*** Opening of Given records ***

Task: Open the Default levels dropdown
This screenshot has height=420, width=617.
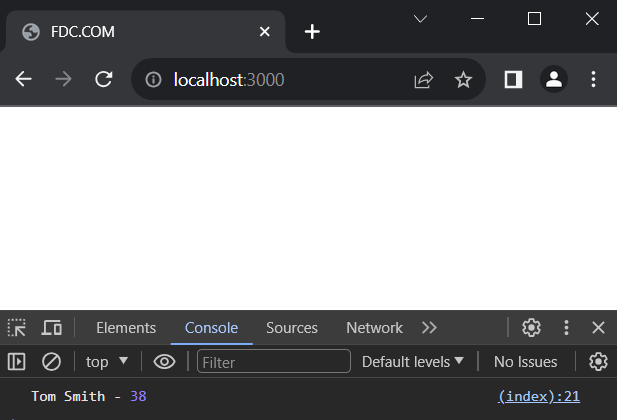Action: [413, 361]
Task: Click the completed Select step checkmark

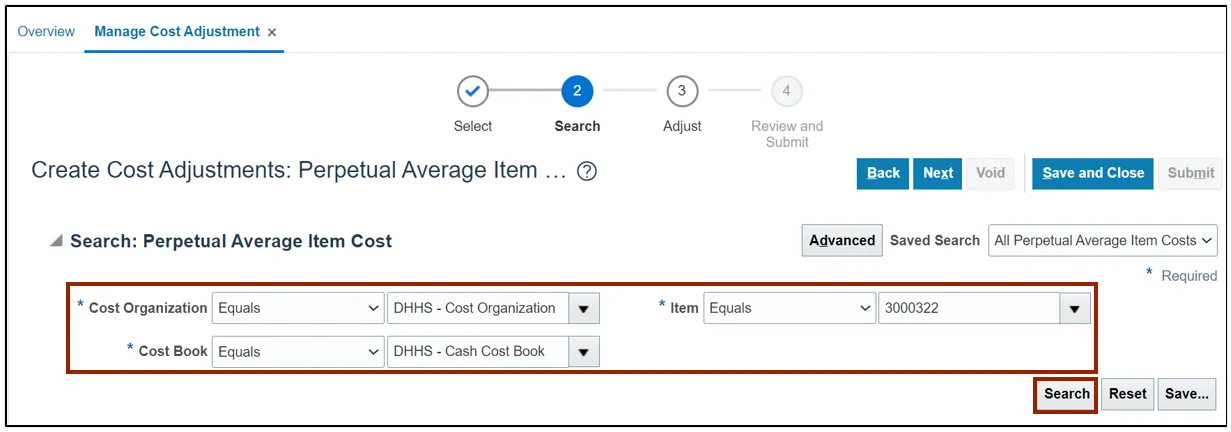Action: [x=473, y=91]
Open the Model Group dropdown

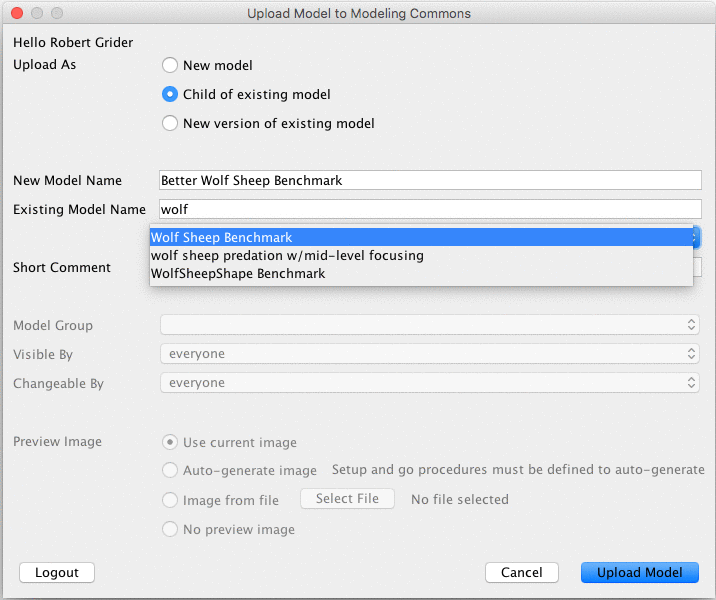click(x=430, y=325)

*** Close of Given records ***

=== Exercise brief ===
The records above are to be restated word for word, excluding all pictures.

=== Expected output ===
Task: Open the Default levels dropdown
This screenshot has height=420, width=617.
Action: [413, 361]
Task: Click the completed Select step checkmark

Action: [x=473, y=91]
Open the Model Group dropdown

click(x=430, y=325)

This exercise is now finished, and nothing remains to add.